Lupina insania: Criminalizing Werewolves
Serial lust and mutilation murders of children and women in the medieval and renaissance Europe, were typically attributed to supernatural creatures like werewolves or lycanthropes.
Werewolf Devouring Children, Lucas Cranach the Elder, c. 1512.
In the pre-modern eras, the behaviors and psychopathology of serial killers could only be understood as a form of supernatural 'monstrous' lycanthropy or as a result of communion with the Devil.

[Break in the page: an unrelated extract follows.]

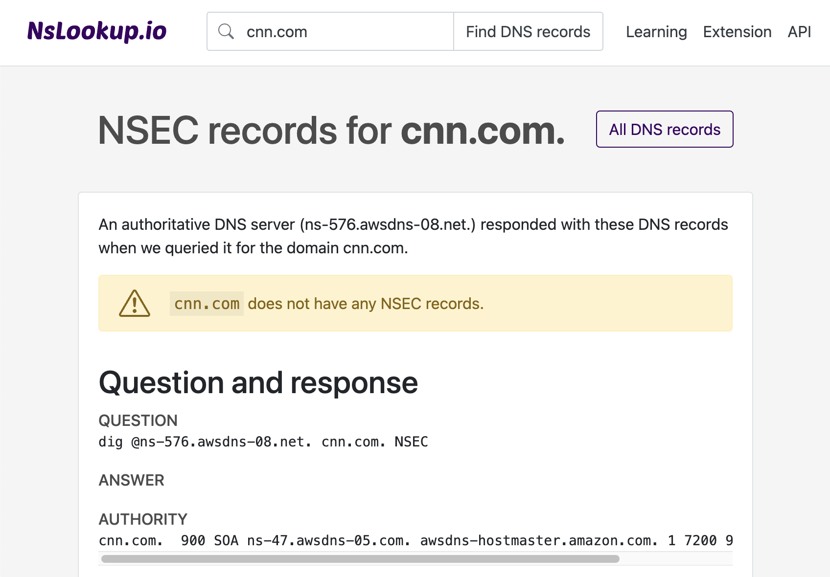Click the AUTHORITY section label

coord(143,519)
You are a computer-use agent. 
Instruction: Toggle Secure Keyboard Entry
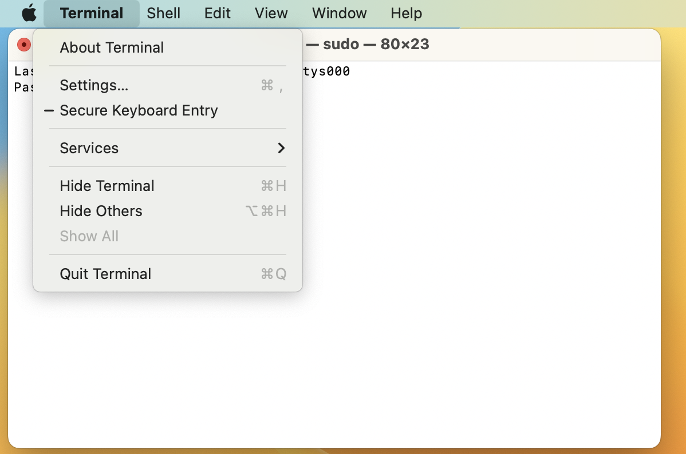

(Above) From 1450 to 1650, serial killers were arrested, tried and executed as werewolves at about the same rate that serial killers were apprehended in the United States in the early 20th Century. There was even a form of insanity plea for accused serial lycanthropes and a procedure for expert witnesses, usually physicians, to determine whether the accused was: 1. Insane and suffering from delusions that he is a werewolf; 2. Faking insanity, pretending that he believes he is a werewolf; 3. Literally a werewolf.
(Below) Modern single and serial lust mutilation murders can indeed resemble what one imagines victims of a werewolf attack might have looked like... if only werewolves had existed.
Mary Kelly, a victim murdered and mutilated by the Whitechapel serial killer "Jack the Ripper", London, November 1888.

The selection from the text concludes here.